Exercise requirements:
Copy out the lines between the line holding "Task: Select PDF file type option" and the line holding "Action: [33, 292]", inclusive, swapping "To accomplish" for "To complete" and leaving the rest unchanged.

Task data:
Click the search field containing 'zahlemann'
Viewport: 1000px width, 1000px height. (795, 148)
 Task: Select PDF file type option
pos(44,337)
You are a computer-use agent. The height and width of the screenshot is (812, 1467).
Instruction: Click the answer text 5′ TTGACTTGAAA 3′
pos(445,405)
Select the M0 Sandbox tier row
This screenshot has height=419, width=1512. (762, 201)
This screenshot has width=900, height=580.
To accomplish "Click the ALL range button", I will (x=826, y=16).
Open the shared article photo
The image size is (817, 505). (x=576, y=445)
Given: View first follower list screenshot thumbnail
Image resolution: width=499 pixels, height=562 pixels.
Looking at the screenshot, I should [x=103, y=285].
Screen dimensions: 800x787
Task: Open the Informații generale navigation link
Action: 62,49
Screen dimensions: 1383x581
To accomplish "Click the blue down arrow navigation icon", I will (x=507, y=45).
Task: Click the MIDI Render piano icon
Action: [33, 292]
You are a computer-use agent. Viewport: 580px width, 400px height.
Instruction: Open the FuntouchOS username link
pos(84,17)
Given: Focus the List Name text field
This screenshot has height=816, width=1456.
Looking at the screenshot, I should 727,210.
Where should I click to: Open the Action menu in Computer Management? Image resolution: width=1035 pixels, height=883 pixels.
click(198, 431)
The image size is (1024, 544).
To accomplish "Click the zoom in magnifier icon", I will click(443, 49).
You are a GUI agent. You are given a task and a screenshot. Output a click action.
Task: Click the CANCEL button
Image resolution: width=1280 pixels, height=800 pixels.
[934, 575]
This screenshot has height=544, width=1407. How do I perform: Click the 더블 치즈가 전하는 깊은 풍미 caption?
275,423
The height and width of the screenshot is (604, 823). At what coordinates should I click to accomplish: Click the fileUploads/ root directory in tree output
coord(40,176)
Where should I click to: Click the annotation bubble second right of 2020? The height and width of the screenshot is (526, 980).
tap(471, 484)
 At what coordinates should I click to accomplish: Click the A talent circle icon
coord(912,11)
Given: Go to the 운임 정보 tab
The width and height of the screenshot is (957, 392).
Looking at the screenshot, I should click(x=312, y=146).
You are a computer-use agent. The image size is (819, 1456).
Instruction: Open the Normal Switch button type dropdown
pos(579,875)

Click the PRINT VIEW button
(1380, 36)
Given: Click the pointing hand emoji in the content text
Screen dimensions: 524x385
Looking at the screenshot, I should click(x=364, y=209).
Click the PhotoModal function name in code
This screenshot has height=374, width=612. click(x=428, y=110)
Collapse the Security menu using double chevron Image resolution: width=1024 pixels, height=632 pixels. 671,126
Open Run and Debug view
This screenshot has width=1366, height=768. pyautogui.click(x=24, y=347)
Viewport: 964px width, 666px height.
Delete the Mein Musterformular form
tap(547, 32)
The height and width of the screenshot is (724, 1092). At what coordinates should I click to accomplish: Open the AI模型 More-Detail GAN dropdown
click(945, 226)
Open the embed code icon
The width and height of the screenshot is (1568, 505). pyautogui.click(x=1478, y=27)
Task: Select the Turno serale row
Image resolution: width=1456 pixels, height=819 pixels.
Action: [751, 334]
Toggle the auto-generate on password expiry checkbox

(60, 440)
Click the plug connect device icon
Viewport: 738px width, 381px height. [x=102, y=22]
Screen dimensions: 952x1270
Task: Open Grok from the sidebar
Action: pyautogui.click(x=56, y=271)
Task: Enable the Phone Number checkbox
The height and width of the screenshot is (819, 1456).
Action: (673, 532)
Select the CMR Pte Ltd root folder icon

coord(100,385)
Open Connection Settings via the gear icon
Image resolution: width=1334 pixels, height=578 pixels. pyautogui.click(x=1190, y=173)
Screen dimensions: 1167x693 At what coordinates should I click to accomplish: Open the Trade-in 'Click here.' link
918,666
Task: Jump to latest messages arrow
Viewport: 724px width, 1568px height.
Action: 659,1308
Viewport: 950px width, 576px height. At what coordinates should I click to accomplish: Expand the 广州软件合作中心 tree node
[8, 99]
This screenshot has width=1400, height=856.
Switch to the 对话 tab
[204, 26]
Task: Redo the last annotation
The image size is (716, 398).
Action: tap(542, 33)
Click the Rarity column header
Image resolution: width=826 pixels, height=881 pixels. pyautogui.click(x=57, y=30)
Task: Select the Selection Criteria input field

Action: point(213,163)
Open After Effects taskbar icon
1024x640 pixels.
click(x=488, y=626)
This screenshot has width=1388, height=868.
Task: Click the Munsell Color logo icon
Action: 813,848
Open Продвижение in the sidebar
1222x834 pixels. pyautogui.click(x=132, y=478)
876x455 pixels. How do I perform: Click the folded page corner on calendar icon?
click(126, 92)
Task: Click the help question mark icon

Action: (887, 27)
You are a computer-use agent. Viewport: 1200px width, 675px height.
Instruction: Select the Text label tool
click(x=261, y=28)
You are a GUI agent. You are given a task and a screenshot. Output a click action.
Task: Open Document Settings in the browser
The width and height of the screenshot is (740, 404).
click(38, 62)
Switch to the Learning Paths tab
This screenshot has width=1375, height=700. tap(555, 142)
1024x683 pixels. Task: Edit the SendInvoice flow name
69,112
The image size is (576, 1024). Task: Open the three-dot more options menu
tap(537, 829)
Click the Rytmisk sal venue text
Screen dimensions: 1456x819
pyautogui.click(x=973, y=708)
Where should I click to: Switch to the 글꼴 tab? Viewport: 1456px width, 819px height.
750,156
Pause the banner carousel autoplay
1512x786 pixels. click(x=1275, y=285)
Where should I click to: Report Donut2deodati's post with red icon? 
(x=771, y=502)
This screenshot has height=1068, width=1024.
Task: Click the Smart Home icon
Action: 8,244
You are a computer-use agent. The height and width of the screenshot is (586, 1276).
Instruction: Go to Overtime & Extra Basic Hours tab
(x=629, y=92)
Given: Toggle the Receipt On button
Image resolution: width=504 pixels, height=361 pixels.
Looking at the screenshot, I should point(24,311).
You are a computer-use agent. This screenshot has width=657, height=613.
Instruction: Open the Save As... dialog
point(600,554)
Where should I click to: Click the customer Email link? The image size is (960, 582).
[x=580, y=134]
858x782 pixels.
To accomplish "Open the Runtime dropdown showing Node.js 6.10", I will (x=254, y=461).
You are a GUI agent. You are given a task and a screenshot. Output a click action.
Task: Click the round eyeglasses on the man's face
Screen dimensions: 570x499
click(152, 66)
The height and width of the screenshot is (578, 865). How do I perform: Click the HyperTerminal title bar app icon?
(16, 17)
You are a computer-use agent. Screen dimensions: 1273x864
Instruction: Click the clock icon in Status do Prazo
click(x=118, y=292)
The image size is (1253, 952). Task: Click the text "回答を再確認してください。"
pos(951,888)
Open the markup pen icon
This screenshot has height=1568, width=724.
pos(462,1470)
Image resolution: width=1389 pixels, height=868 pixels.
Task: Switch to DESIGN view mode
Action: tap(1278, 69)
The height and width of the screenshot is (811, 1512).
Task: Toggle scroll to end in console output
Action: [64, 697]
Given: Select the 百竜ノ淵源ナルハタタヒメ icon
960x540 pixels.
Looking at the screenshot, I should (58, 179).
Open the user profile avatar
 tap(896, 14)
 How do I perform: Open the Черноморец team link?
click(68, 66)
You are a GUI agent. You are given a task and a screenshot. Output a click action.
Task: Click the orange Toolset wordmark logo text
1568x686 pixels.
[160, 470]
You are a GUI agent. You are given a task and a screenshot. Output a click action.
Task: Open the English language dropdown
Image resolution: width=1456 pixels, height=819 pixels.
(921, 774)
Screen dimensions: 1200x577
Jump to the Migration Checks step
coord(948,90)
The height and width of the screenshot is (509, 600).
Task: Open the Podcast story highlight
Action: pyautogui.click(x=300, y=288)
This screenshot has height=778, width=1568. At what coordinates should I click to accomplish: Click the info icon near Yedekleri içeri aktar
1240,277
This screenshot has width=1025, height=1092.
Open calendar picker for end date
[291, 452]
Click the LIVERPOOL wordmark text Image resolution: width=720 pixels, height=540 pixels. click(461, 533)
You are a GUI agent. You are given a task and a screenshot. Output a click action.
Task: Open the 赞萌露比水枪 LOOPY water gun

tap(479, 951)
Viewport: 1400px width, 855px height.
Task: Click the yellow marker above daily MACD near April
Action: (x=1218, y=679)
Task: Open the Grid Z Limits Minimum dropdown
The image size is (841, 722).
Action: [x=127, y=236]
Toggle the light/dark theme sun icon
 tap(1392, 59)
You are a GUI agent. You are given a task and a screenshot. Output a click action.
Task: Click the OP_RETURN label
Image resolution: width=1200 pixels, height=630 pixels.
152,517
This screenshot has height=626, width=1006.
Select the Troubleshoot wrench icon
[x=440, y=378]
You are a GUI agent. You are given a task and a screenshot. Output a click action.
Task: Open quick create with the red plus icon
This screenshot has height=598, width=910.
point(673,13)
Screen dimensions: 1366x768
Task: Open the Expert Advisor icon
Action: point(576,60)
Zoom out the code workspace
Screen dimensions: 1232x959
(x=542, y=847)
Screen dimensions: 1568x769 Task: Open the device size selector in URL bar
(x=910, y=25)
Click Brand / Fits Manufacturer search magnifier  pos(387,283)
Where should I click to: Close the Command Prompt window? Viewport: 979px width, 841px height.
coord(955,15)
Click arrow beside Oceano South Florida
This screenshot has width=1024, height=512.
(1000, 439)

Output for this exercise:
 Task: Select PDF file type option
pos(44,337)
You are a computer-use agent. The height and width of the screenshot is (812, 1467).
Instruction: Click the answer text 5′ TTGACTTGAAA 3′
pos(445,405)
Select the M0 Sandbox tier row
This screenshot has height=419, width=1512. (762, 201)
This screenshot has width=900, height=580.
To complete "Click the ALL range button", I will (x=826, y=16).
Open the shared article photo
The image size is (817, 505). (x=576, y=445)
Given: View first follower list screenshot thumbnail
Image resolution: width=499 pixels, height=562 pixels.
Looking at the screenshot, I should [x=103, y=285].
Screen dimensions: 800x787
Task: Open the Informații generale navigation link
Action: 62,49
Screen dimensions: 1383x581
To complete "Click the blue down arrow navigation icon", I will (x=507, y=45).
Task: Click the MIDI Render piano icon
Action: [33, 292]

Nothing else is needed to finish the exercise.